Ma Enhao, Guo Xuan, Hu Mingda, Wang Penghua, Wang Xin, Wei Congwen, Cheng Gong
School of Basic Medical Science, Tsinghua University, 30 Shuangqing Rd., Haidian District, Beijing, 100084, China.
Institute of Infectious Diseases, Shenzhen Bay Laboratory, Guangqiao Rd., Guangming District, Shenzhen, Guangdong, 518000, China.
Signal Transduct Target Ther. 2024 Dec 23;9(1):353. doi: 10.1038/s41392-024-02066-x.
Modeling and predicting mutations are critical for COVID-19 and similar pandemic preparedness. However, existing predictive models have yet to integrate the regularity and randomness of viral mutations with minimal data requirements. Here, we develop a non-demanding language model utilizing both regularity and randomness to predict candidate SARS-CoV-2 variants and mutations that might prevail. We constructed the "grammatical frameworks" of the available S1 sequences for dimension reduction and semantic representation to grasp the model's latent regularity. The mutational profile, defined as the frequency of mutations, was introduced into the model to incorporate randomness. With this model, we successfully identified and validated several variants with significantly enhanced viral infectivity and immune evasion by wet-lab experiments. By inputting the sequence data from three different time points, we detected circulating strains or vital mutations for XBB.1.16, EG.5, JN.1, and BA.2.86 strains before their emergence. In addition, our results also predicted the previously unknown variants that may cause future epidemics. With both the data validation and experiment evidence, our study represents a fast-responding, concise, and promising language model, potentially generalizable to other viral pathogens, to forecast viral evolution and detect crucial hot mutation spots, thus warning the emerging variants that might raise public health concern.

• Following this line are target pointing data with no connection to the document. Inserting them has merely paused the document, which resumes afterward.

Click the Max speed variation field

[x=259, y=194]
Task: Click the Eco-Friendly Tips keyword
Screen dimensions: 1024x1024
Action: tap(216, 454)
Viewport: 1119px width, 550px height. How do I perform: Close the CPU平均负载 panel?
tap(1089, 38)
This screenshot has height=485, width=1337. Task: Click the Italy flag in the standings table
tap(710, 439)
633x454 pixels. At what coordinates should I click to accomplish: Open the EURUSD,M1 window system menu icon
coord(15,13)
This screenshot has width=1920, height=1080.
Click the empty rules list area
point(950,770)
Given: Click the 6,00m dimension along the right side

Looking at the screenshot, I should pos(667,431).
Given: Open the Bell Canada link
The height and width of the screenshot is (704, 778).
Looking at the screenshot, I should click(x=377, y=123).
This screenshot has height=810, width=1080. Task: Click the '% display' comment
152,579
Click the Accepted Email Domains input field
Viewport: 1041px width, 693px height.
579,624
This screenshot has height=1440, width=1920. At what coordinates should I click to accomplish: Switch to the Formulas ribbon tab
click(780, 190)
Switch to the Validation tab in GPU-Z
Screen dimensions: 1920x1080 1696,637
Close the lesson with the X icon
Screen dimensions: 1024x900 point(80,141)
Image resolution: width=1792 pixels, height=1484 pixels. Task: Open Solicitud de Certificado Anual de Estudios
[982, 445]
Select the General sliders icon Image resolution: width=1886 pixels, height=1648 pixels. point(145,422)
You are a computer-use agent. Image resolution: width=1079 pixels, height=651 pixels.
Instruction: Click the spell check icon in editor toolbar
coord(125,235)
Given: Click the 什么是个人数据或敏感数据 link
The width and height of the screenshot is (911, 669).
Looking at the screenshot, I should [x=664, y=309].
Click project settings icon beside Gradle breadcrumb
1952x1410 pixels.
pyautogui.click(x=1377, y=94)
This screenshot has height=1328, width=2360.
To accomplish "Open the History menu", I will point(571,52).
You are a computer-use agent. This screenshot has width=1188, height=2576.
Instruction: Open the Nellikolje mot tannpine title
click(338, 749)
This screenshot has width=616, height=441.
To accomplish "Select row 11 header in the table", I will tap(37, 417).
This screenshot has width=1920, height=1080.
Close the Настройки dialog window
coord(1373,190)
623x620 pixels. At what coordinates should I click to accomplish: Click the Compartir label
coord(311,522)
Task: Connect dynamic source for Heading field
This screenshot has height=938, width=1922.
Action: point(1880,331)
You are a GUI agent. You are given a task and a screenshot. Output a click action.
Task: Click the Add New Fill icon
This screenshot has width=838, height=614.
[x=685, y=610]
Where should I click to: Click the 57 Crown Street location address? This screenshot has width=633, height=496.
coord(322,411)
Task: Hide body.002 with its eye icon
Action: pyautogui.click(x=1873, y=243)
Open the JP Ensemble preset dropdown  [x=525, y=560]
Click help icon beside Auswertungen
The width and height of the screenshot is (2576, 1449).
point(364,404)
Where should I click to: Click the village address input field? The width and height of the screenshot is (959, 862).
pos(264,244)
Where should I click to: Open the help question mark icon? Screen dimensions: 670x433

对新冠病毒及类似大流行疾病的防范而言,对突变进行建模和预测至关重要。然而,现有的预测模型尚未将病毒突变的规律性和随机性与最少的数据需求相结合。在此,我们开发了一种要求不高的语言模型,它利用规律性和随机性来预测可能流行的新冠病毒变异株和突变。我们构建了可用S1序列的“语法框架”以进行降维和语义表示,从而掌握模型的潜在规律性。将定义为突变频率的突变图谱引入模型以纳入随机性。利用该模型,我们通过湿实验室实验成功识别并验证了几种具有显著增强的病毒感染力和免疫逃逸能力的变异株。通过输入来自三个不同时间点的序列数据,我们在XBB.1.16、EG.5、JN.1和BA.2.86毒株出现之前就检测到了它们的流行毒株或关键突变。此外,我们的结果还预测了可能导致未来疫情的此前未知的变异株。通过数据验证和实验证据,我们的研究展示了一个快速响应、简洁且有前景的语言模型,它可能适用于其他病毒病原体,以预测病毒进化并检测关键的热点突变位点,从而警示可能引发公众健康担忧的新出现变异株。